## Entries drawn from a collection
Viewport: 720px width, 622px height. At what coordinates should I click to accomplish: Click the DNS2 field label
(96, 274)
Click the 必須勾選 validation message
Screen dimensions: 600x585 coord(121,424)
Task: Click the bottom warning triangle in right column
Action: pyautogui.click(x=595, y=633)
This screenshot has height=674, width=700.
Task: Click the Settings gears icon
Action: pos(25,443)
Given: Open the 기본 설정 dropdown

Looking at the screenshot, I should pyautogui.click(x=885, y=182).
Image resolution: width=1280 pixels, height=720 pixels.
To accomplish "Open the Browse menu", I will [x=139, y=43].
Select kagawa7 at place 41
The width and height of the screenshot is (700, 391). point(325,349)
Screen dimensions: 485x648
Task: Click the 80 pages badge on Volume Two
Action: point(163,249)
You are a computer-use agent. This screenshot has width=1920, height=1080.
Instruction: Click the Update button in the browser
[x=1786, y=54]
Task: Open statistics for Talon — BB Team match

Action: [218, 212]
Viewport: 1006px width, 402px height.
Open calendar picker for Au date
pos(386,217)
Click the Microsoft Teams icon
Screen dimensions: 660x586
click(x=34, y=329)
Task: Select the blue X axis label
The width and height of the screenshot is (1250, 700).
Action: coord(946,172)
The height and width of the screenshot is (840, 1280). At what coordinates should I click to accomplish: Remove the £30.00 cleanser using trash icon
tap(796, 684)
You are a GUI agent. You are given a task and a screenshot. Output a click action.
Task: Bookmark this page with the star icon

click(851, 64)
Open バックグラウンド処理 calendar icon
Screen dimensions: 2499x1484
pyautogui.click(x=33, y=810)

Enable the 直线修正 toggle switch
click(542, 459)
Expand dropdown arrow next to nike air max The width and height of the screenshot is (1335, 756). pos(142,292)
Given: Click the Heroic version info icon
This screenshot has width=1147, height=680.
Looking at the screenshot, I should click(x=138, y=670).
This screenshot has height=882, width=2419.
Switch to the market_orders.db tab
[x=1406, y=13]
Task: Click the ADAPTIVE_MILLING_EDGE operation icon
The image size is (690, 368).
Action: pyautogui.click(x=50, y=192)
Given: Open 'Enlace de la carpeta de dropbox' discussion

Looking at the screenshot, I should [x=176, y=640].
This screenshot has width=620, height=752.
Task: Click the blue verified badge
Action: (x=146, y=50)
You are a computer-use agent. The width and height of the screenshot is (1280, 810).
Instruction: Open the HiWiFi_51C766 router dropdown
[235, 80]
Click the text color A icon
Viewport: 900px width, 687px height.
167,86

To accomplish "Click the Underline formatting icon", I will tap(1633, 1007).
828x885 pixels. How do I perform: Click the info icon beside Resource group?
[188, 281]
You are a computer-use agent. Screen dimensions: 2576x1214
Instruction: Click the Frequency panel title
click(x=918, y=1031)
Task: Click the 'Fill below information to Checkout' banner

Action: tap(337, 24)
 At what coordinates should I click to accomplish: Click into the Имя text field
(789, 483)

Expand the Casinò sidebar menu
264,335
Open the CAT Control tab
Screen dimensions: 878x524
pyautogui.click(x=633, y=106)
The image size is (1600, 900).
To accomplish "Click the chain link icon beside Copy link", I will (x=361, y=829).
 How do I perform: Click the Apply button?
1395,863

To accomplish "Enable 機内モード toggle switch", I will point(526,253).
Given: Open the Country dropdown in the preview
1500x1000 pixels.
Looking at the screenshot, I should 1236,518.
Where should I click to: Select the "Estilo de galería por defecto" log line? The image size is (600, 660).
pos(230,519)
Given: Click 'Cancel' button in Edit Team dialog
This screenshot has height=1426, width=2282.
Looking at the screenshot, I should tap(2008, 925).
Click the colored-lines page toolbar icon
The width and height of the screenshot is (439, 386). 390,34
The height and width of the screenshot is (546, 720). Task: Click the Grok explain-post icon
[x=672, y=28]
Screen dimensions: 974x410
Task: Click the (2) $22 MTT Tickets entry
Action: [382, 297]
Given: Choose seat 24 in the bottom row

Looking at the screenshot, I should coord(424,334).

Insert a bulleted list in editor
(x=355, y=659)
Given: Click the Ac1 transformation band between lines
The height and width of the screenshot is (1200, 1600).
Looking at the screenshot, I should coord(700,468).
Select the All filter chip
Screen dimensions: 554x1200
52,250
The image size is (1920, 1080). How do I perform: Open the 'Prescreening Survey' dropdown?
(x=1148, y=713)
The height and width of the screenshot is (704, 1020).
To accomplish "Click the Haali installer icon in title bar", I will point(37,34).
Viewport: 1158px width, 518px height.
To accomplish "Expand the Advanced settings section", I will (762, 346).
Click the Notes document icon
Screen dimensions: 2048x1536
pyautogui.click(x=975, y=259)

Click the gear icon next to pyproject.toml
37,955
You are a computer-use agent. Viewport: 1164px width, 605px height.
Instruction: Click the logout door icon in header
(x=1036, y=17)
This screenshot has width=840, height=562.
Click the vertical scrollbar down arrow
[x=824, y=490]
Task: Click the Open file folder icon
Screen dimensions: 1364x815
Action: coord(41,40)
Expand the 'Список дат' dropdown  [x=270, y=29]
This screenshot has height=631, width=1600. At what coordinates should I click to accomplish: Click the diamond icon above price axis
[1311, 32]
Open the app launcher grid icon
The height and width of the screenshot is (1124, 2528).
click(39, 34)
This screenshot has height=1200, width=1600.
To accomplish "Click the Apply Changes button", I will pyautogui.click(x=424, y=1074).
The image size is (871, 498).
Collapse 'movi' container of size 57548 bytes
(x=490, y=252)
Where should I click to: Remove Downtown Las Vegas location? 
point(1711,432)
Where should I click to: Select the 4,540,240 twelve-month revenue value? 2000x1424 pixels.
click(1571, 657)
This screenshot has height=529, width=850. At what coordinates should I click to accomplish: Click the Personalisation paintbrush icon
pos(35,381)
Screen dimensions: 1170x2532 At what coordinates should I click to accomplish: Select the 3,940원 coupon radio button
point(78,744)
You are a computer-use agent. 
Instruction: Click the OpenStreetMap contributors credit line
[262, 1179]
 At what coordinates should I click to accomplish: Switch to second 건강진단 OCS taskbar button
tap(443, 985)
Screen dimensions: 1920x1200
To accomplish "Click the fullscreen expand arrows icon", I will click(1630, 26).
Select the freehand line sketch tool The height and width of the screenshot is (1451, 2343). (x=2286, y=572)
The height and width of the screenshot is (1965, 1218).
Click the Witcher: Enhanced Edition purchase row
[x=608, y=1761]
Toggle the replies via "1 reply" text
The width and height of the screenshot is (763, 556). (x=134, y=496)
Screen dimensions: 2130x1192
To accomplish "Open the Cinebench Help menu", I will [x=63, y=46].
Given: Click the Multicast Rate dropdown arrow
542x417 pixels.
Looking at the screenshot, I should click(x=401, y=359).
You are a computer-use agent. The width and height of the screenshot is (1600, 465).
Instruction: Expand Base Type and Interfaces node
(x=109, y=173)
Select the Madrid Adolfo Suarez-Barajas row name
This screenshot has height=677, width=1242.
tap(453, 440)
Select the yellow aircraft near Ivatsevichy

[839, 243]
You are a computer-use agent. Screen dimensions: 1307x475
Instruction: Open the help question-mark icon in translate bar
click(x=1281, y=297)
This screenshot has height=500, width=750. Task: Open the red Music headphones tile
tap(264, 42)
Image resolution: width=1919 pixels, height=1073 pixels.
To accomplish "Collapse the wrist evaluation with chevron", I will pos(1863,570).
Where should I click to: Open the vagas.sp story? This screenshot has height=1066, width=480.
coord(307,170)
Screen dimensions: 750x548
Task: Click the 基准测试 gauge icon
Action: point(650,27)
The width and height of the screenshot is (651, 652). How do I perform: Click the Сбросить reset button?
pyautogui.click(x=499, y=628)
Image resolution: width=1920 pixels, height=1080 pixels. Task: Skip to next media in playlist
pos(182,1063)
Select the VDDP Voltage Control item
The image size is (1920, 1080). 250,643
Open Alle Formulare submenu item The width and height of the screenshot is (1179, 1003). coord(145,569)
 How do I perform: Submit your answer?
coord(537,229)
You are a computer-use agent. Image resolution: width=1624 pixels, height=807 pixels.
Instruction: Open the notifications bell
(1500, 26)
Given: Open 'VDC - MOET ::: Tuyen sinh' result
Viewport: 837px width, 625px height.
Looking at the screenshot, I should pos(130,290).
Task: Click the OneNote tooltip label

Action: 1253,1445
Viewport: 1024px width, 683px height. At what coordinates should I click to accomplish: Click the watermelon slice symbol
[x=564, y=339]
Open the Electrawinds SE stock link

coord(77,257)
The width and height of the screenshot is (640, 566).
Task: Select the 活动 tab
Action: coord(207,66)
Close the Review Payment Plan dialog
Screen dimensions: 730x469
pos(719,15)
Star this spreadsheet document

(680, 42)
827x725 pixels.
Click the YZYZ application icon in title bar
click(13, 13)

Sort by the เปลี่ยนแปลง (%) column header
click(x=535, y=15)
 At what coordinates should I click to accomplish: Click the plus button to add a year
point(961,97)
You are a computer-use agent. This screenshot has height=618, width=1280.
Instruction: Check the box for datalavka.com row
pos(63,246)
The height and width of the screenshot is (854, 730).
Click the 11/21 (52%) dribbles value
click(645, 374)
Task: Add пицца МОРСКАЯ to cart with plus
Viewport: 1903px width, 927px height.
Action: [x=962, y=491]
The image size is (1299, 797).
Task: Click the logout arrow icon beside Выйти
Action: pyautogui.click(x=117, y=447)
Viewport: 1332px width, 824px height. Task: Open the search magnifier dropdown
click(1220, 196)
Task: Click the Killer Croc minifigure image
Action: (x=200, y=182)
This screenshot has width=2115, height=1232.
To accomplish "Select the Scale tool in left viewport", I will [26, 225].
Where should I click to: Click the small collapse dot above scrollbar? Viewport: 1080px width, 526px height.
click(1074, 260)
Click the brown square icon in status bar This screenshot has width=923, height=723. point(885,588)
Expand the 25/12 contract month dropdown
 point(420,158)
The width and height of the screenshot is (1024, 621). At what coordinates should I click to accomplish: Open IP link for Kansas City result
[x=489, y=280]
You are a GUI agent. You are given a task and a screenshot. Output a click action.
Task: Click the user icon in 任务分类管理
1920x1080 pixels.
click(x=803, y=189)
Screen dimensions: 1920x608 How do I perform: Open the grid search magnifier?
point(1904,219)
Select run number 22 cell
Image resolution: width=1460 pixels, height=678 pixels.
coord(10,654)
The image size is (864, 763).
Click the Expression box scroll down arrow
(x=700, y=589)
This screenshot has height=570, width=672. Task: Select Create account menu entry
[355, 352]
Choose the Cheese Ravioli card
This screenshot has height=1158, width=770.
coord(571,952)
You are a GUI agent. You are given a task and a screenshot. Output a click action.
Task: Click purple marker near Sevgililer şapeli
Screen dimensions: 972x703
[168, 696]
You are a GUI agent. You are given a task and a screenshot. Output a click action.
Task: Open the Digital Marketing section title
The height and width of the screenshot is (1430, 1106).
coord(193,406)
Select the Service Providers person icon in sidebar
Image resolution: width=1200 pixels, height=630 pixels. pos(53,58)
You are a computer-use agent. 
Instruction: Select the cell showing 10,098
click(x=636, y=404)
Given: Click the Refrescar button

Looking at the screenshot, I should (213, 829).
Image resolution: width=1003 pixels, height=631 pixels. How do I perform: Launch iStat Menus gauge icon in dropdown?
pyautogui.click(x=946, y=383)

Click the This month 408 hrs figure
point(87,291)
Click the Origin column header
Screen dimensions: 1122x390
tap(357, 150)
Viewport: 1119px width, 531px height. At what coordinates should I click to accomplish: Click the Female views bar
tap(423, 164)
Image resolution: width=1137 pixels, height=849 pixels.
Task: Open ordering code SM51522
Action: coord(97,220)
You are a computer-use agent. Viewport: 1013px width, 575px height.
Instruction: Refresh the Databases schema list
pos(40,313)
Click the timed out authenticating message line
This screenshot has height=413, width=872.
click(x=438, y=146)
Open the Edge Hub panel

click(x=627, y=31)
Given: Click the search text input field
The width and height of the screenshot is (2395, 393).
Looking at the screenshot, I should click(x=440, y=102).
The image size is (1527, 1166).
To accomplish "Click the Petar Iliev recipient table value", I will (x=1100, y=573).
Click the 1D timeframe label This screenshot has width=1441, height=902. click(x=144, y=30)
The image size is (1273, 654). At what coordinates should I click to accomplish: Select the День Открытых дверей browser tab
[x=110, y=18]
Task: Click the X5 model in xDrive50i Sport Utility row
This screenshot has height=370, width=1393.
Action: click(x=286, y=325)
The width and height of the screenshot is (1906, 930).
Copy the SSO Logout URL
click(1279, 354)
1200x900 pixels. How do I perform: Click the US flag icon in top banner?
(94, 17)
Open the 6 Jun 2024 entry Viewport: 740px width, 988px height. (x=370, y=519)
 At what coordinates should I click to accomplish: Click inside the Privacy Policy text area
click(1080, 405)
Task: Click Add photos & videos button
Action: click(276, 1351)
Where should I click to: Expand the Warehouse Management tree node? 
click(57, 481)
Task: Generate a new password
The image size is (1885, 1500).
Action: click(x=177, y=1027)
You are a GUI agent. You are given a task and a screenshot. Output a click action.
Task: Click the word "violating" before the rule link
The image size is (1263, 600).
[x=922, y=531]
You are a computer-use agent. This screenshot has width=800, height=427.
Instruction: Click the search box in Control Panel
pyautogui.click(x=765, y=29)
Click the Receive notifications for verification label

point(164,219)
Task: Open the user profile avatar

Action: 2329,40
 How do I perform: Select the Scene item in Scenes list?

## Your goal
Extract verbatim the part of the lines above that opens with the line containing "Given: Open the 기본 설정 dropdown" and closes with the line containing "[x=1786, y=54]", including both of those lines.

## Output for this task
Given: Open the 기본 설정 dropdown

Looking at the screenshot, I should pyautogui.click(x=885, y=182).
Image resolution: width=1280 pixels, height=720 pixels.
To accomplish "Open the Browse menu", I will [x=139, y=43].
Select kagawa7 at place 41
The width and height of the screenshot is (700, 391). point(325,349)
Screen dimensions: 485x648
Task: Click the 80 pages badge on Volume Two
Action: point(163,249)
You are a computer-use agent. This screenshot has width=1920, height=1080.
Instruction: Click the Update button in the browser
[x=1786, y=54]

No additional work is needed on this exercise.